### Short exercise
Count how many lines of the items contain the word "Click", matching case exactly, and reply with only that number.

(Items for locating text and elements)
+++
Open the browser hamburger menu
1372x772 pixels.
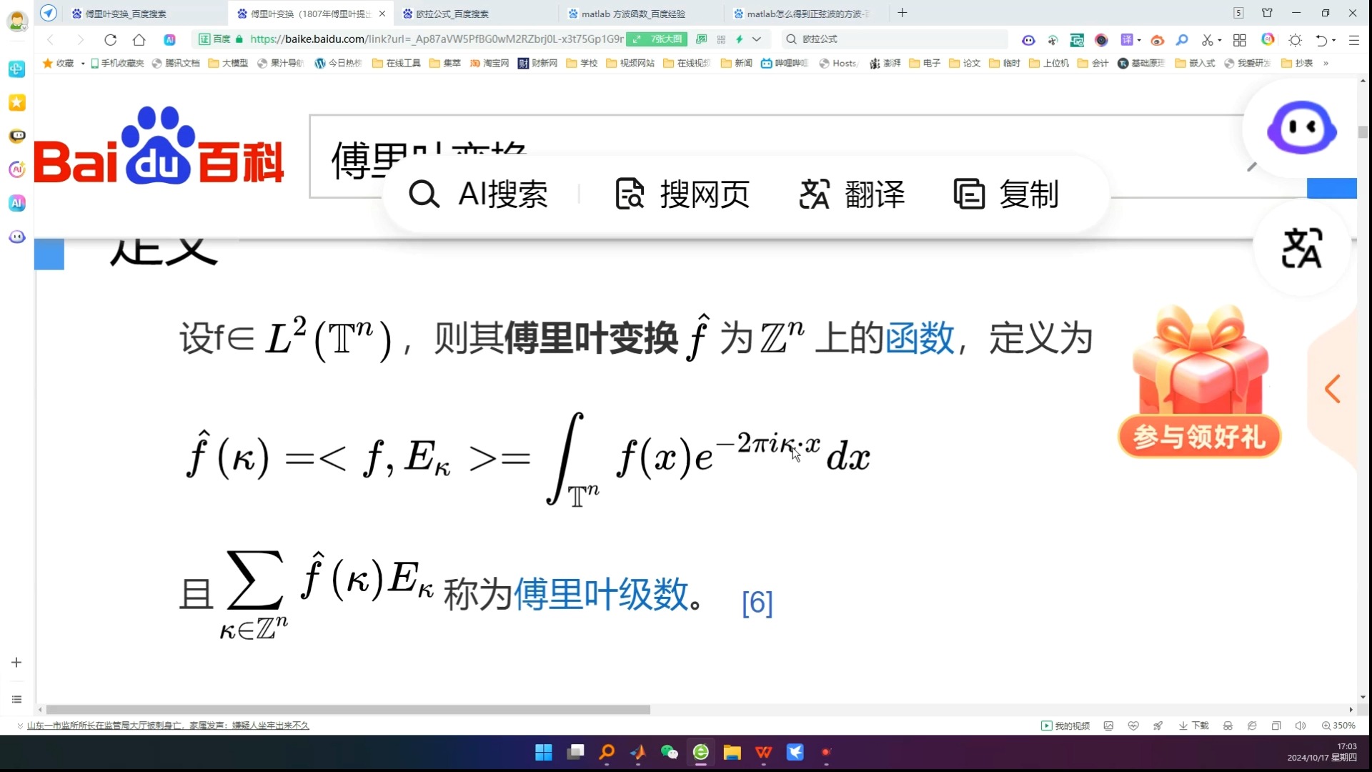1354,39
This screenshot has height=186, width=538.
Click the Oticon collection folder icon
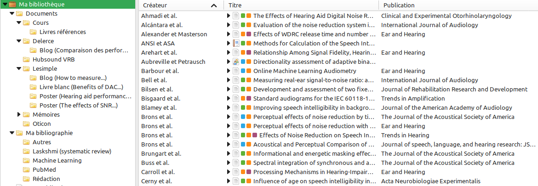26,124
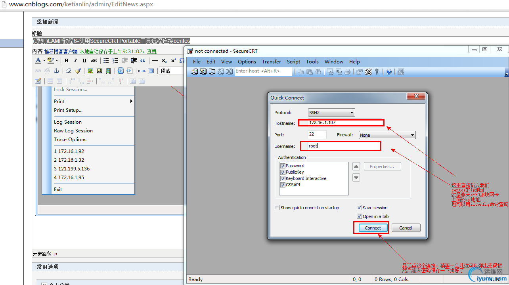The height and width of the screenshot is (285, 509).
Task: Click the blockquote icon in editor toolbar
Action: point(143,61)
+++
### Finished exercise
2